The expected output is exactly the lines below, starting at the line with "Líderes Extraordinários (1302, 1012)" and ending at the line with "Melhores do ESG (1285, 1157)", both included; no other line belongs in it.

> PROVIDED ENTRIES
╭──
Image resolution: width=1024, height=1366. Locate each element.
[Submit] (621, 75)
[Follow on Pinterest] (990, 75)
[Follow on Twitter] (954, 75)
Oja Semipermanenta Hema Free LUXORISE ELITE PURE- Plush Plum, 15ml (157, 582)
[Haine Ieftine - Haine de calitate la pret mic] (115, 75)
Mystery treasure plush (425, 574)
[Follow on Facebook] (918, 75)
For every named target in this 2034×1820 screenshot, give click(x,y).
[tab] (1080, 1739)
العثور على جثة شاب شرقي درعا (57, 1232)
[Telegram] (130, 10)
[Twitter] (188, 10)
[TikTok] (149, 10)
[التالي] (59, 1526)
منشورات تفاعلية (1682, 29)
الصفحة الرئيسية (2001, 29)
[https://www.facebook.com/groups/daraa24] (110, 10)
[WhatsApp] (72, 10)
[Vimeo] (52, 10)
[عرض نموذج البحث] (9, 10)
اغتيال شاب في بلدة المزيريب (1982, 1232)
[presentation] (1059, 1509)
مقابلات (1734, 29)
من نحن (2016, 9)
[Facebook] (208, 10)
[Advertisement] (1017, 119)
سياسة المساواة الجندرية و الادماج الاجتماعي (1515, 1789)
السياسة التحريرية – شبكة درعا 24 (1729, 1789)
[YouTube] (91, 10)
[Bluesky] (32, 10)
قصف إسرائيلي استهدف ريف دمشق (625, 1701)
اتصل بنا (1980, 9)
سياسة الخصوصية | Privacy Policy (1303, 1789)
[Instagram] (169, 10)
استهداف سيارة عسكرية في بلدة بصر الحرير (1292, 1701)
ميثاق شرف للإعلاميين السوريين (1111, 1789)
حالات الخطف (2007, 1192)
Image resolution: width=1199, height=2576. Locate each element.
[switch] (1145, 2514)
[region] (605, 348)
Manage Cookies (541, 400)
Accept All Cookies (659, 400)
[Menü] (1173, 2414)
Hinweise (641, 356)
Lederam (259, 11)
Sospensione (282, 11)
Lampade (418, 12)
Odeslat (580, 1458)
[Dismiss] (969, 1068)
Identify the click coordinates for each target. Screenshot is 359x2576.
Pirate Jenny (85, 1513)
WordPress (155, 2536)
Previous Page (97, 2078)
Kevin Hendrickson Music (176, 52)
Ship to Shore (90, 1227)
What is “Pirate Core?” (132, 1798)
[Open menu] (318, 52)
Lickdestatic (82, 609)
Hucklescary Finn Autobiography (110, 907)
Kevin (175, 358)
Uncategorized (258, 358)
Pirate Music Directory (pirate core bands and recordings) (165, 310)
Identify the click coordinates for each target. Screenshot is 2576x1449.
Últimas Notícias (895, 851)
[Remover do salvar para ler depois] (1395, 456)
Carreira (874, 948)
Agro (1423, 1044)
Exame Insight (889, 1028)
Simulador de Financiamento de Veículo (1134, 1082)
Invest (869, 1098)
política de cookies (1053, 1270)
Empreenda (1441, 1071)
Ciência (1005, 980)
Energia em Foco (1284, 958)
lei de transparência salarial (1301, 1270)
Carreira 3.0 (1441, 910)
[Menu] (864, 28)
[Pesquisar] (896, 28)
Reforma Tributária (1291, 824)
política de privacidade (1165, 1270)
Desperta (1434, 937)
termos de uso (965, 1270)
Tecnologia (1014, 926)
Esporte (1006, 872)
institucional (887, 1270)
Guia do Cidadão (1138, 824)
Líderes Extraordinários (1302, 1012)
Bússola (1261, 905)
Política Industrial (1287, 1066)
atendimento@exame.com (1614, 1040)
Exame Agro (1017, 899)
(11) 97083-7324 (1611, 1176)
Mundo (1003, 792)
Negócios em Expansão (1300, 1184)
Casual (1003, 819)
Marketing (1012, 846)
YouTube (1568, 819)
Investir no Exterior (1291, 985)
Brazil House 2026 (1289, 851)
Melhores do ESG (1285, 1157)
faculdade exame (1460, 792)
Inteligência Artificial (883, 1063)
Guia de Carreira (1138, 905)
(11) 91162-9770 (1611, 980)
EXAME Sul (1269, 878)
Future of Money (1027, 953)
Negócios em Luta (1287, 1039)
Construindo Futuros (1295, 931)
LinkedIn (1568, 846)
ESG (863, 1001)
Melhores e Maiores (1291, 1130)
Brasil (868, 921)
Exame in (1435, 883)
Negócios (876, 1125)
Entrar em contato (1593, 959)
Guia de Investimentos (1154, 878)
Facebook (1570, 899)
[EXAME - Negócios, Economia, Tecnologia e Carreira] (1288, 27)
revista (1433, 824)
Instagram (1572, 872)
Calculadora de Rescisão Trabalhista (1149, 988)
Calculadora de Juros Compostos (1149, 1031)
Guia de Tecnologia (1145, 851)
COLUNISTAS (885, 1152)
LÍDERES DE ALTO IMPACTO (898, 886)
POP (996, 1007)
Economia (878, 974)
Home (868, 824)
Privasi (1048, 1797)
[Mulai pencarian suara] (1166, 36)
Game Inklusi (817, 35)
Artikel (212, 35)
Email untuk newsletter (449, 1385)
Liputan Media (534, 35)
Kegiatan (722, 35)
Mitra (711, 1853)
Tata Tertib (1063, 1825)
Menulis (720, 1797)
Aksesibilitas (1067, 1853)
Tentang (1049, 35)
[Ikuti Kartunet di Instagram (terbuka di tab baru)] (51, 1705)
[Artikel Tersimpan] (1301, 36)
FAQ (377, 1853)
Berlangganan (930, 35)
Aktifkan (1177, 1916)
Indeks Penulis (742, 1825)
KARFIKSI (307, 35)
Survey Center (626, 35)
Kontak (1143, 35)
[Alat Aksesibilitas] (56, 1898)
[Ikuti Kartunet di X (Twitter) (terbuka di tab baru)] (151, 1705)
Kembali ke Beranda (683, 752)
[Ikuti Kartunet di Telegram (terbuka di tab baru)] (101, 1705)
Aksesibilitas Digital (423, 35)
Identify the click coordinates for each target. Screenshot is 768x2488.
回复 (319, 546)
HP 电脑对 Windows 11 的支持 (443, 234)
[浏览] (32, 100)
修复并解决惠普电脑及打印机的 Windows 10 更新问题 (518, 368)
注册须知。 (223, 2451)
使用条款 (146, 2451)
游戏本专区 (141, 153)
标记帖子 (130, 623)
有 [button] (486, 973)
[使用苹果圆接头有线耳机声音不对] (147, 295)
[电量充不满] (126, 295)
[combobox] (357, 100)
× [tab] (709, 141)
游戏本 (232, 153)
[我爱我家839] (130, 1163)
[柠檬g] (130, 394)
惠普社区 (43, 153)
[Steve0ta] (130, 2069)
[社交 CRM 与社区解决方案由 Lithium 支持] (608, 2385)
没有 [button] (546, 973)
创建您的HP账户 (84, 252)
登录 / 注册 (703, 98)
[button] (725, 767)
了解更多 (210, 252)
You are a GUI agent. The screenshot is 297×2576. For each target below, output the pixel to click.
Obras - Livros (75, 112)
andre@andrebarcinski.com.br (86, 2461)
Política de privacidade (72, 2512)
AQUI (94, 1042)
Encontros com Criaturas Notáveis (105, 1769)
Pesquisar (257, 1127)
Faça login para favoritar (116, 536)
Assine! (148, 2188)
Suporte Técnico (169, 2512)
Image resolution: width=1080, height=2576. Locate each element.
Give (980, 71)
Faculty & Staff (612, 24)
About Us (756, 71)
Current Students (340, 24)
╰──
> SOLUTION TO THE PROBLEM
Líderes Extraordinários (1302, 1012)
Bússola (1261, 905)
Política Industrial (1287, 1066)
atendimento@exame.com (1614, 1040)
Exame Agro (1017, 899)
(11) 97083-7324 (1611, 1176)
Mundo (1003, 792)
Negócios em Expansão (1300, 1184)
Casual (1003, 819)
Marketing (1012, 846)
YouTube (1568, 819)
Investir no Exterior (1291, 985)
Brazil House 2026 (1289, 851)
Melhores do ESG (1285, 1157)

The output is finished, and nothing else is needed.